I think that’s a misreading of Greek drama.I get what you’re saying, but I think you’re mixing up life with storytelling. Life’s all over the place, random, and doesn’t really have a clear ending until it does. But good stories are about SOMETHING and they have structure. They need a beginning, a middle, a climax, and an end (even the ancient Greeks knew that, so it's not a modern thing)
It’s early April. Let’s go to the theatre at the Akropolis. Let’s see a tragedy.
In this tragedy, lost to history, Zeus kidnaps Europa for some sexy times. Europa’s brother Cadmus goes searching for her. The Oracle of Delphi tells him to stop searching for his sister and instead to follow a cow, and found a city where it sets down. Thus he founds the city of Thebes.
That’s a story, with an ending, right?
Let’s take in another play.
After the founding of Thebes, Cadmus’ men go to get water at a spring, but a dragon sacred to Ares guards the spring. The dragon slays Cadmus’ men, so he slays the dragon. Ares is furious. For killing the serpent, Cadmus spends eight years serving Ares. Afterwards, as a reward, Ares gives his daughter Harmonia (mothered by Aphrodite) to be Cadmus’ bride.
That’s a story, with an ending, right?
And that’s it for this year’s festival.
We return the next year. Let’s catch another play.
In this play, Cadmus’ daughter Semele gives birth to Dionysus, and later sees Zeus in his true form and dies.
It’s a great play, and it has an ending, right?

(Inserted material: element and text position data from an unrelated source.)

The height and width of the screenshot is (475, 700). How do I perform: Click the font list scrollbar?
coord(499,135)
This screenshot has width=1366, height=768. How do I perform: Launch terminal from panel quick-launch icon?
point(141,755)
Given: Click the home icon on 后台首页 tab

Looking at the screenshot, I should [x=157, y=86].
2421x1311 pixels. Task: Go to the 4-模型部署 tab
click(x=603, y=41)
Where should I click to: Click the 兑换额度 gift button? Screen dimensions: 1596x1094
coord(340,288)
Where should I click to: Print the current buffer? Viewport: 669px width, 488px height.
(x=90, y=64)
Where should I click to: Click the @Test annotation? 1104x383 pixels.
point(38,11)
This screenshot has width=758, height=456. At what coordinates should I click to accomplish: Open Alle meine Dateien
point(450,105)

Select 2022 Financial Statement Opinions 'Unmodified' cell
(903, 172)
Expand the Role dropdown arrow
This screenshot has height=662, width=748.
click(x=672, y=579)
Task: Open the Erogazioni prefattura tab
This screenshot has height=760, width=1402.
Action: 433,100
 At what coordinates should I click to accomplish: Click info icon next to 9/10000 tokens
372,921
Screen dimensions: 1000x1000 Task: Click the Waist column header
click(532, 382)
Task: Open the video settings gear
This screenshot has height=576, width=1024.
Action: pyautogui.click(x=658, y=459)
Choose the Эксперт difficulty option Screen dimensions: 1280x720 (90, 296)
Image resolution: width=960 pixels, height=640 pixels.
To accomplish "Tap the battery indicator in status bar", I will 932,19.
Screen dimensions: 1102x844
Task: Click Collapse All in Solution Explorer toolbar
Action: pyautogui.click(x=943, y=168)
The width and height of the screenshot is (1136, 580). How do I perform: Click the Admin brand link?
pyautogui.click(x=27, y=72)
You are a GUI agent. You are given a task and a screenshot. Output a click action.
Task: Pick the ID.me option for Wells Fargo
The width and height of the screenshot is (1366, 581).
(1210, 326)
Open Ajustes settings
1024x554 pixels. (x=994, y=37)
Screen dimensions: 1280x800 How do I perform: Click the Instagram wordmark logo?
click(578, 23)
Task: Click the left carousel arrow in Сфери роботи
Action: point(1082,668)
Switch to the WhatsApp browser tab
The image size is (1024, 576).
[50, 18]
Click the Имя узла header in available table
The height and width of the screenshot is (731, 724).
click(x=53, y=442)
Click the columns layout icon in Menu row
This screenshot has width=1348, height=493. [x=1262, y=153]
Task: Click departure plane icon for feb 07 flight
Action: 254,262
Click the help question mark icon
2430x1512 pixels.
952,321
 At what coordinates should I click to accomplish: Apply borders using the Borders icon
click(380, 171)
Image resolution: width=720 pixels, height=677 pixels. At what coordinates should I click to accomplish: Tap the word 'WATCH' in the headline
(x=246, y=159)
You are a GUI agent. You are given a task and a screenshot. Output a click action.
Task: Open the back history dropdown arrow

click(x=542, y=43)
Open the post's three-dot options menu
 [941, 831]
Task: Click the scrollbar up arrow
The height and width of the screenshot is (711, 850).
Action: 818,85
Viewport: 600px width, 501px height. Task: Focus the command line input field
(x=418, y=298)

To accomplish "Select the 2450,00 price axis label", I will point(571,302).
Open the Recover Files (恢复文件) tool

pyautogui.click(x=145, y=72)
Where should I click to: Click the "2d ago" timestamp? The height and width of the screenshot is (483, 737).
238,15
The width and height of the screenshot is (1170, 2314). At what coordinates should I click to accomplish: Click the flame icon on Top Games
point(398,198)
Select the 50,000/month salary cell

And another play is about Cadmus’ grandson Pentheus (this is The Bacchae by Euripides). King Penthus tries to ban the spreading cult of Dionysus. Cadmus’ daughter Agave, drunk and in the throes of Dionysus, rips the head off Pentheus, Cadmus’ grandson.
A complete story with an ending, right?
We catch another play, set elsewhere, in Pisa. King Tantalus invites the gods to a feast. He murders his son Pelops and feeds him to the gods. The gods eat Pelops’ shoulder, but, realizing what they’ve done, they resurrect Pelops and condemn Tantalus to Hades, where he is punished forever, surrounded by delicious food while he starves.
Good play! That’s a story, with an ending, right?
But then we watch another play. Pelops — the same whose shoulder was eaten by gods — is king of Pisa now. He holds court, where he receives a refugee named Laius. Laius is the son of Cadmus (seen before). Laius rapes Pelops’ son Chrysippus, and is cursed for it: he will be murdered by his own son.
Complete story?
We go see another play. Laius reclaims the throne of Thebes, marries Jocasta, has a son named Oedipus…
I’m sure you know THAT play.
And maybe you get the point I’m trying to make?
Because OEDIPUS is AN EPISODE of Greek drama.
It is A PLAY.
It is AN UPDATE, like an update of The Headmaster.
OEDIPUS THE KING is part of an endlessly proliferating series of stories that build a thorough, all-encompassing world of mythologies.
In the Theban cycle, Oedipus’s story is followed by Seven Against Thebes, and then Antigone, and then Oedipus at Colonus.
But the Pisan cycle continues too. Pelops has a son, Agamemnon, you’ve probably heard of him too.
And then there are Orestes and Elektra, the son and daughter of Agamemnon.
*****
Everyone who attended the Greek theatre would return each year expecting UPDATES.
The stories CONTINUED.
*****
Edited to try to keep the transliteration of Cadmus consistently romanized, not Kadmus.